Insights into Polymerization-induced Phase Separation of Epoxy-Bitumen Systems and Strategies to Tailor High-Performance Bituminous Materials

The utilization of epoxy-based polymers as bituminous modifiers in developing durable and long-lasting pavement structures have gained increasing interest over the last years showing evidence of high performing materials (1-8). It has been noticed that the addition of epoxy-based modifier into bitumen lead to materials with superior characteristics against oxidative aging (1, 3, 8). Next to aging resistance, the incorporation of epoxy modifiers in bituminous materials has added functional benefits, such as improved resistance to moisture damage and fatigue cracking (5, 6).
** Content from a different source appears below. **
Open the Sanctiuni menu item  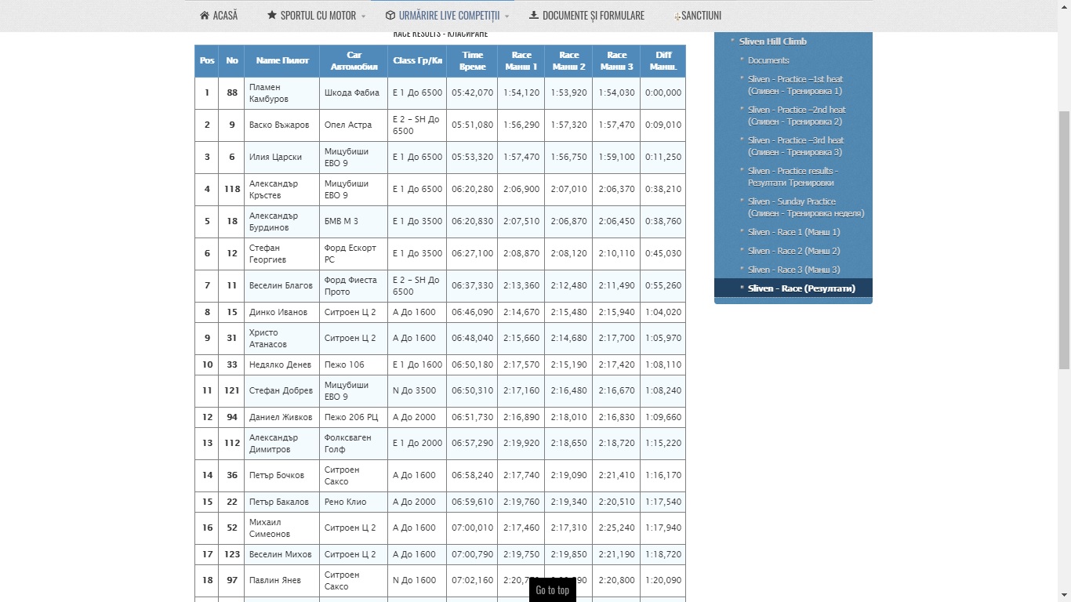point(701,16)
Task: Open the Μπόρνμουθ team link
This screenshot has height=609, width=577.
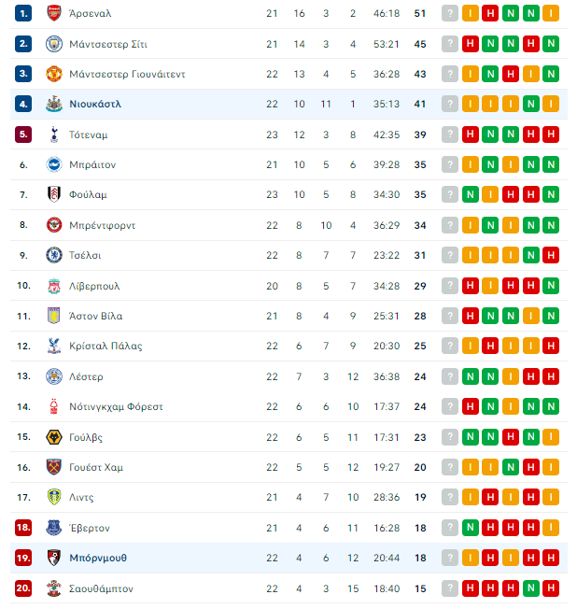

Despite the evidence of aging resistance in epoxy-asphalt concrete mixes, the influence of the epoxy-based polymers on the bitumen aging and the microstructure morphology of newly formed systems have not been fundamentally evaluated yet. Within the scope of this research, the aging susceptibility of epoxy modified bitumen has been investigated. The extent of aging has been probed by using a Fourier Transform Infrared spectrometer and also rheologically evaluated using a dynamic shear rheometer. Furthermore, an improved compatibility between epoxy and bitumen at the microstructural level defines the long-term chemo-mechanical performance of EB systems in a controlled manner. Thus, another aspect of this study was to investigate the morphological and interfacial characteristics of EB microstructure.